Nav: Home

Creating diverse schools and workplaces requires inclusion, not just numbers

March 01, 2018

Atlanta, GA - New research shows when it comes to successfully engaging and including minorities in the workforce and schools, organizations need to focus on inclusion. Several social psychology researchers will share details of their results at the SPSP Annual Convention on March 2nd.

"Institutions tend to overemphasize numerical diversity to the exclusion of inclusion" says Erika Hall (Emory University), one of the presenters and co-chair of the symposium.

Inclusive Businesses

An organization can be diverse in numbers, yet minorities may still report feelings of discrimination. How does one go beyond this "numerical" diversity to true feelings of inclusion? Erika Hall surveyed 486 minority business owners from the National Minority Supplier Diversity Council to determine what might have an effect. Her research showed a high combination of authenticity coupled with increased levels of perceived racial diversity significantly decreased major experiences of discrimination (B = -.17, p < .05). Without authenticity, racial diversity had no significant effect on feelings of discrimination.

"As a minority, part of the benefit of having people around you that look like you is that you may feel more comfortable enacting behaviors or discussing topics that are specific to your culture, and you may feel that you belong because other people like you are a part of the organizational culture."

These benefits are lost however, according to Hall, "if institutional constraints restrict you from bringing your whole, true self to work and dictate that you don't belong, numerical diversity will become obsolete."

Organizational attempts to be inclusive can lead to feelings of exclusions for other groups.

Tessa Dover (Portland State University) looked at the affect pro-diversity messages have for those in high status groups, in this study, white men. In a series of experiments, she and colleagues show that whites who imagined seeking a job were negatively affected by pro-diversity messages and performed more poorly in potential job interviews. They expressed concerns of being treated unfairly, and of anti-white discrimination.

Inclusive Schools

Tiffany Brannon's (University of California, Los Angeles) research provides evidence that school settings can affirm identity among members of negatively stereotyped groups-- by, for instance, incorporating diverse cultural ideas and practices within academic courses or extracurricular activities-- and, in turn, afford an increased sense of inclusion.

Analyzing longitudinal datasets (N= 2,926 and N=1,255) of African American and Latino American college students Brannon's research demonstrates that such efforts to affirm identity is related to benefits among members of negatively stereotyped groups including better problem solving, increased task persistence, higher GPAs, and more positive health and well-being outcomes.

MarYam Hamedani (Stanford University) will discuss work on how difference-education interventions can successfully educate students about social difference and improve first-generation college students' grades.

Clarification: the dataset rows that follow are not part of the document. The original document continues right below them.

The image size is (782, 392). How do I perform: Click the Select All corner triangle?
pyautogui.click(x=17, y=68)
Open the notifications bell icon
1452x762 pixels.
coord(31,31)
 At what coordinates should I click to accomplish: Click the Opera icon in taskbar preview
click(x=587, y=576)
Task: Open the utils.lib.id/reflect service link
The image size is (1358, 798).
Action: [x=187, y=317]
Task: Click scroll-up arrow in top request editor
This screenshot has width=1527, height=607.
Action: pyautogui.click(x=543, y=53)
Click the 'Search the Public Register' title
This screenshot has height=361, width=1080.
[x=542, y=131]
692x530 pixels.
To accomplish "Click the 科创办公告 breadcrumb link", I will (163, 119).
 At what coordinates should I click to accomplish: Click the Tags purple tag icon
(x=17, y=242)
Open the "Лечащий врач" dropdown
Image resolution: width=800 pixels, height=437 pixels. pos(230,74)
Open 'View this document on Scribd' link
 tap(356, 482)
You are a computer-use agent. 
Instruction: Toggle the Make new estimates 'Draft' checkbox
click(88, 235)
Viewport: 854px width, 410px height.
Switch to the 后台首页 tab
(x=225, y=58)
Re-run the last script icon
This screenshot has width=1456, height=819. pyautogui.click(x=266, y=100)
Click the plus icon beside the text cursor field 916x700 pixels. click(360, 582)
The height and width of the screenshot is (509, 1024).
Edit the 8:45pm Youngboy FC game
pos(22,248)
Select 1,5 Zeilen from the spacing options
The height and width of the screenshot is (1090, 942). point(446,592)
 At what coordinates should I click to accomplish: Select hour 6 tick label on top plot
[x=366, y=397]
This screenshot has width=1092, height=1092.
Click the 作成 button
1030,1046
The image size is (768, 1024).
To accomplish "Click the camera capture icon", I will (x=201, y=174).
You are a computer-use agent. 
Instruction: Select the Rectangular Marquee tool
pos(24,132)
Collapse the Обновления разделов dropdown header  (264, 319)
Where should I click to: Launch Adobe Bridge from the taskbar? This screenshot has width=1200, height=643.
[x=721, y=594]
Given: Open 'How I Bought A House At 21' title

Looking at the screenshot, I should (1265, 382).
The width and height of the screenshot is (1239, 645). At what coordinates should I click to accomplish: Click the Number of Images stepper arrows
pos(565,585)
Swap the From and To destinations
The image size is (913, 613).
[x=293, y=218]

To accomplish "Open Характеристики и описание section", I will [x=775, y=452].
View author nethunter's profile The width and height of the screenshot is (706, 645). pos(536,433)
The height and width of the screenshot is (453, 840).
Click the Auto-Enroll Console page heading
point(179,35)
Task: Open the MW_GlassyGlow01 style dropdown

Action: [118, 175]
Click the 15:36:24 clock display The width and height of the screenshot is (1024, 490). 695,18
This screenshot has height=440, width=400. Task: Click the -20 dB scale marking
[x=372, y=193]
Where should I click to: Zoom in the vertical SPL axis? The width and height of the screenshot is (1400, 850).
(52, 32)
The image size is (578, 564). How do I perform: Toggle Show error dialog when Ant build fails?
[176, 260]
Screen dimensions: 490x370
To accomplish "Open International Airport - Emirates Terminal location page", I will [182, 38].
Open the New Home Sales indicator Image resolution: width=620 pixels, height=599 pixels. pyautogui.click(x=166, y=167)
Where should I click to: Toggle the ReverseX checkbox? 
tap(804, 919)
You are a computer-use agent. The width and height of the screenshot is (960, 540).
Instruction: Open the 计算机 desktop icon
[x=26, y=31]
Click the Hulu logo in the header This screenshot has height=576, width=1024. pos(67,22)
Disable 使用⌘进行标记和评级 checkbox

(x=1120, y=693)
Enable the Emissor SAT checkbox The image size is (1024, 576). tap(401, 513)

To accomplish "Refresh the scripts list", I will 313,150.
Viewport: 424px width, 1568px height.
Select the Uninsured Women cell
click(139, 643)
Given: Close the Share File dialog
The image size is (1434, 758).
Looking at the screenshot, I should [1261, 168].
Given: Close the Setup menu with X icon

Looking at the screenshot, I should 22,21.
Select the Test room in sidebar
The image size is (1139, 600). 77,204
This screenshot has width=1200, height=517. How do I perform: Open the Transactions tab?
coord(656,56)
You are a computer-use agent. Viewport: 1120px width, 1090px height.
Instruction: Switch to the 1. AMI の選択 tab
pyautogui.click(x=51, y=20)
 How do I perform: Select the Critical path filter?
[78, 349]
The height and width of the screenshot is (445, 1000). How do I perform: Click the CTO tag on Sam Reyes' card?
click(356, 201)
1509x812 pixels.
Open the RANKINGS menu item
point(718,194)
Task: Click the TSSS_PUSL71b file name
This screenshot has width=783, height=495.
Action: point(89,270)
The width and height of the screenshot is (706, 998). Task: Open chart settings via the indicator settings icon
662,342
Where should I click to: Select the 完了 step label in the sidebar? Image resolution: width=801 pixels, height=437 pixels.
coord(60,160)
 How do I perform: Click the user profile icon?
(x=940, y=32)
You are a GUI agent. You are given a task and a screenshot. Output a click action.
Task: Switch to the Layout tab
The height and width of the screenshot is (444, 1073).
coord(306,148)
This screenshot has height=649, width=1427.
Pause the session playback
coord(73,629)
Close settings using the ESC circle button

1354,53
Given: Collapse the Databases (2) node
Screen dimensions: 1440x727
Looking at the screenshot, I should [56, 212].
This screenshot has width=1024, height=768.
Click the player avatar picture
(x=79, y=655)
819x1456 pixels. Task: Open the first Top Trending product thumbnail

Today's increasingly diverse and divided world frequently requires the ability to understand and navigate across social difference. Hamedani and colleagues propose that interventions that teach students about social difference can not only foster students' intergroup skills, but can also help disadvantaged students succeed in school.

"This study supports a growing body of work demonstrating that teaching students a contextual understanding of difference--i.e., recognizing that people's differences come from participating in and adapting to diverse sociocultural contexts--can be leveraged to foster student success and close achievement gaps," summarizes Hamedani.

The Moving Beyond Diversity to Inclusion: Building Inclusive Schools and Workplaces symposium takes place March 2, at 12:45 p.m. ET. The session is one of over 80 scientifc sessions at the Society for Personality and Social Psychology Annual Convention in Atlanta, Georgia.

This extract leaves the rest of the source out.